I agree with your definition of a "Party", and yes I assume that there is
only one MSH within a party that implements a Service and Action. I also
agree that we need to be more explicit about what is (or is not) a Party
and
MSH.

However I don't think that limiting a Party to one MSH Service and Action
is
necessarily a problem as:
1. A Party can represent a division of a company (as in DUNS+4)
2. If you need more than one MSH for a Service and Action within a company,
then you do content based routing where some other data (perhaps in the
payload) is ued to do the second level routing.

I also think that a CPA should be between businesses and not between
applications as the maintenance level required by the keeping CPAs between
individual applications is too high.

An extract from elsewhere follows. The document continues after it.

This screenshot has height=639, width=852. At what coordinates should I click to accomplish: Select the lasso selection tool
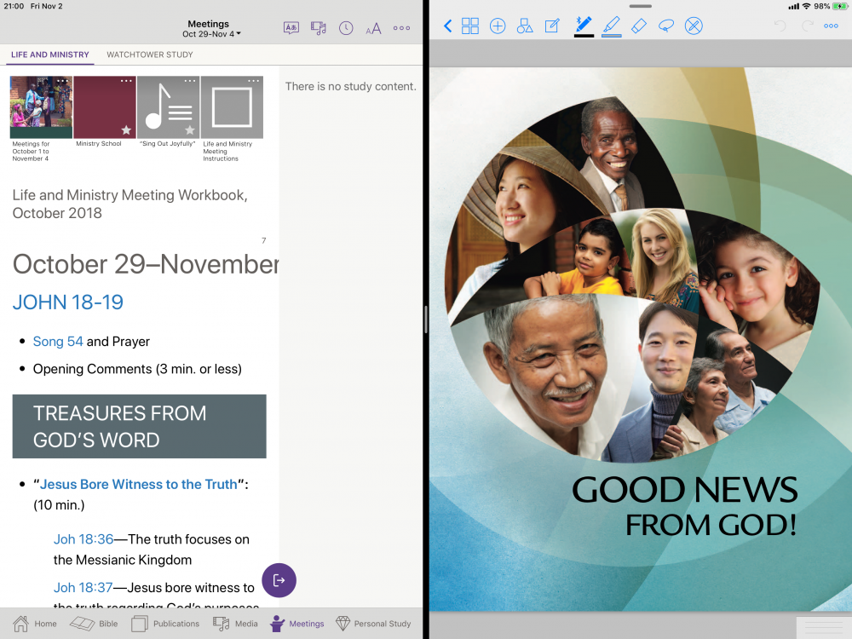[x=666, y=26]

What I think Marty's suggestion
implies
would mean you would have to update your CPA with a business if you wanted
to do a query for a new reason.

I also agree that Service and Action are "what" type information and that
we
need the "how". It's just that I think you should be able to dervice the
"how" dynamically from the "what" rather than just ignore the "what" for
routing purposes.

Regards

David

-----Original Message-----
From: Dan Weinreb [mailto:dlw@exceloncorp.com]
Sent: Monday, November 12, 2001 1:41 PM
To: david.burdett@commerceone.com
Cc: ebxml-msg@lists.oasis-open.org
Subject: Re: [ebxml-msg] RE: The Return Path Problem

In my mind, the topic of your paper is closely related to the
questions I've been asking about "how do you name an MSH" or "how do
you name a party".  I think there has been some confusion about what
we mean by a "party": is "ABC Co" is a party, or is "Order Management
MSH" a party?  Marty seemed to be suggesting the latter, to which I
replied that then a "partyId" would not be an identifier of a "party".

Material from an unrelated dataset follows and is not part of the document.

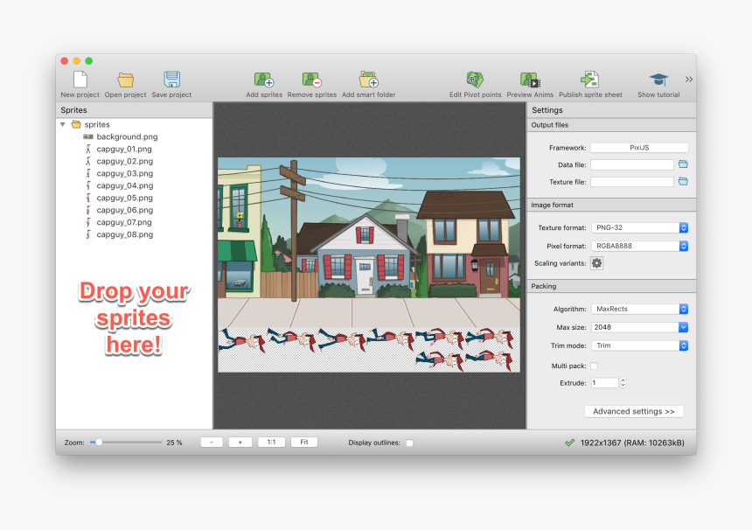752x530 pixels.
Task: Select the Add sprites icon
Action: 263,79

It looks to me like you're assuming:
  -- ABC Co. is one "party".  Order Management MSH is not a "party".
  -- A "party" is identified by a "partyId" (i.e. each partyId denotes
 one specific "party".
  -- There is one CPA, between the "parties", so there isn't a separate
 CPA for the different paths shown in your figure 1-1.

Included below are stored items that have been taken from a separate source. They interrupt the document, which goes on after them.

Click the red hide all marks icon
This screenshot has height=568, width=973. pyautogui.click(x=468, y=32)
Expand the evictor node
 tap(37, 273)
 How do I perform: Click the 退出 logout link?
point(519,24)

In your paper, you suggest using the Service and Action fields in
order to figure out how to route the message.  It seems to me that
there is a tacit assumption behind this suggestion, which I think
needs to be made explicit.  It assumes that you never have two
distinct MSH's within one "party" that both implement the same
Service/Action.

Is this really a safe assumption?  If a "party" might be a large
corporation, the corporation could have many divisions, each of which
provides the service "Purchasing" with the action "Submit PO".

It seems to me that Service & Action are an assertion about *what* to
do, not *who* is doing it.  For routing, we want to use "who-like"
information.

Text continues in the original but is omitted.